Imperial has stated it is willing to increase its pension contributions as a consultation over a long-running dispute closes.
Proposed changes to the University Superannuation Scheme (USS) – the pension plan to which most lecturers in the UK belong – sparked strikes earlier this year. The suggested move would have linked the value of pensions to the performance of the stock market. Analysis suggested that the move could cost members up to 60% of their pension value. Following an agreement between the University and College Union (UCU) and Universities UK (UUK) a panel was set up to review the valuation process that incorrectly judged the USS to have a £7.5 million deficit.
Released last month, the report of the Joint Expert Panel (JEP) set out five adjustments to be considered in future valuations. Chief among these is a “fuller consideration of the employers’ ability and willingness to bear risk”.
Responding to a consultation on the JEP’s findings, a College statement said: “The College is supportive of retaining the current…USS if this is sustainable from a financial and regulatory perspective. We are willing to increase our employer contributions…to support the scheme.”
Last November, the then-provost Professor James Stirling said the planned changes were “necessary” as the USS was “not likely to be sustainable”. UCU representatives told Felix at the time that the College had acknowledged it could afford to continue with the USS but had chosen not to.
According to one UCU member, the reaction to the report has been “broadly positive”.
“We’ve said all along the valuation is flawed and finally someone is agreeing with us,” they said. However, they added: “The only snag is making sure the recommendations of the JEP are implemented, which is not guaranteed at present.”
Last week, the Financial Times reported that 39 finance experts had urged the USS to reject the JEP’s proposals or face “pernicious consequences”. The JEP defended its recommendations, saying they were “practical and reflect the unique, underlying strength and longevity of the USS”.
Any suggestions that Imperial cannot afford to support its staff border on risible given the College’s spending habits.
Continuing with the current USS plan would cost Imperial no more than 10% of its operating surplus, which 2016-17 figures put at almost £120 million. In the year prior, the College paid £80 million into pensions funds. Its profit over the same period was £78 million.

Work order A: In the article on the pension dispute, how many adjustments to future valuations did the Joint Expert Panel's report set out?
Work order B: Reproduce everything in the pension dispute article from "Responding to a" down to "chosen not to.".

Extracted material:
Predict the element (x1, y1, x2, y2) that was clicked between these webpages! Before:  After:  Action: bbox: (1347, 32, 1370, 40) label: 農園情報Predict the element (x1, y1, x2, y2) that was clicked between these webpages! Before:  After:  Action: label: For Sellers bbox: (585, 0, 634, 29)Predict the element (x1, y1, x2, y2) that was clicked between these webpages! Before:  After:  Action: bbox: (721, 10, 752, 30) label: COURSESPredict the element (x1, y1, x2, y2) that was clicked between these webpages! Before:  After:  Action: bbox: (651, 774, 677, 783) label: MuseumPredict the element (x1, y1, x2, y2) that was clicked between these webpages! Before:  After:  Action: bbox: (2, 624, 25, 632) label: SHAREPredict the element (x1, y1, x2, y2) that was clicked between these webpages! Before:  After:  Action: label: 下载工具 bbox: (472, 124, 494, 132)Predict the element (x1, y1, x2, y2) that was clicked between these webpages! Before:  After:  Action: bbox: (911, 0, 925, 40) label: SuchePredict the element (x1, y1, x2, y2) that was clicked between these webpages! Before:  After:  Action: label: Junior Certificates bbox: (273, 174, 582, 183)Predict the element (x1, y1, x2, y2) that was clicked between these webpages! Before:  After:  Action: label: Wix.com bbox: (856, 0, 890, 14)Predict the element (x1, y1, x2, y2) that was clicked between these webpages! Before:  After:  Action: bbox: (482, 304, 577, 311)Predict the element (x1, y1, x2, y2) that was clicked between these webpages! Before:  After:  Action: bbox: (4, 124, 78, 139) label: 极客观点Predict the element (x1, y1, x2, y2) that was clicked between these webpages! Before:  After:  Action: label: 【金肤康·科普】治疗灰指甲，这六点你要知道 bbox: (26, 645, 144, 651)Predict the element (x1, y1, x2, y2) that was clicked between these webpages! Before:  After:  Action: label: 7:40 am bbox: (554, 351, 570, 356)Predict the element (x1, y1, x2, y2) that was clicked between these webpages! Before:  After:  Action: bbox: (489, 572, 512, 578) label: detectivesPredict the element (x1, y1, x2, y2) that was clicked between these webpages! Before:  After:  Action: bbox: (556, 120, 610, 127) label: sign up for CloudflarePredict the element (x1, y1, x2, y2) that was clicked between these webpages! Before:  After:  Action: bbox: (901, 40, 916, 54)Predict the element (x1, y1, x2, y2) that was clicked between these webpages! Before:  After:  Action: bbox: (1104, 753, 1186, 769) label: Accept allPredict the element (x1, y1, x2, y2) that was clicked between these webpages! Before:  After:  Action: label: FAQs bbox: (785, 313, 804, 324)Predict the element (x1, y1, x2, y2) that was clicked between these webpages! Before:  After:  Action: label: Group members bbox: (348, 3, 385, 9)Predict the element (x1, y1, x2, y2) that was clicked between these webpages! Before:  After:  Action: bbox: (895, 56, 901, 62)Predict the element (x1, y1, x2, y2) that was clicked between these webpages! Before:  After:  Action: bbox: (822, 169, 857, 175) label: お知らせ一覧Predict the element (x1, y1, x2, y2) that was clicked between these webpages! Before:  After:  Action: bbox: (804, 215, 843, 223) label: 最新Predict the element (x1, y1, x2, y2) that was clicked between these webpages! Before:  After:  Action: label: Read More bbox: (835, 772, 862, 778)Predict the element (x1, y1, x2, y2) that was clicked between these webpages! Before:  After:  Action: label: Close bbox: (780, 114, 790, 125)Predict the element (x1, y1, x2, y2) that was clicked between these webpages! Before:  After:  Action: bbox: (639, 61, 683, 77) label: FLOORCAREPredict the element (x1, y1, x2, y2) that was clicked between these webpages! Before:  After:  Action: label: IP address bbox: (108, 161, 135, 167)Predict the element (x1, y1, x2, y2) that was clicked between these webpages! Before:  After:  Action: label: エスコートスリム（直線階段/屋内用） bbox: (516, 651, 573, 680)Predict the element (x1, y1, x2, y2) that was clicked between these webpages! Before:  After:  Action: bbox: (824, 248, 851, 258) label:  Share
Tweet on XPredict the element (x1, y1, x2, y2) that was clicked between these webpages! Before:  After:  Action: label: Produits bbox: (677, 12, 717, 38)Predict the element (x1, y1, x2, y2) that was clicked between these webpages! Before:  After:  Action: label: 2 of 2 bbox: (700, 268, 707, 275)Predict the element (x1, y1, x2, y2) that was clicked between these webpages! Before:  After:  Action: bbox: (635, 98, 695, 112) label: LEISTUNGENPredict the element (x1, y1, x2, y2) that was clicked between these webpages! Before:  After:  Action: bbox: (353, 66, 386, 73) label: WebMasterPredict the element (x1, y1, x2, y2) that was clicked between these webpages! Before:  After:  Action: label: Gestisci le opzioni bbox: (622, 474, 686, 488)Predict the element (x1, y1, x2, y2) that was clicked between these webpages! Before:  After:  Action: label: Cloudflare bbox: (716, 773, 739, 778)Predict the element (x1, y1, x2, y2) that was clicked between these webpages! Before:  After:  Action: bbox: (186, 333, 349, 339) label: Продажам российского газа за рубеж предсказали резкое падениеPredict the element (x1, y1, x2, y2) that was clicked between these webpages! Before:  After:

Answer area A: Five

Answer area B:
Responding to a consultation on the JEP’s findings, a College statement said: “The College is supportive of retaining the current…USS if this is sustainable from a financial and regulatory perspective. We are willing to increase our employer contributions…to support the scheme.”
Last November, the then-provost Professor James Stirling said the planned changes were “necessary” as the USS was “not likely to be sustainable”. UCU representatives told Felix at the time that the College had acknowledged it could afford to continue with the USS but had chosen not to.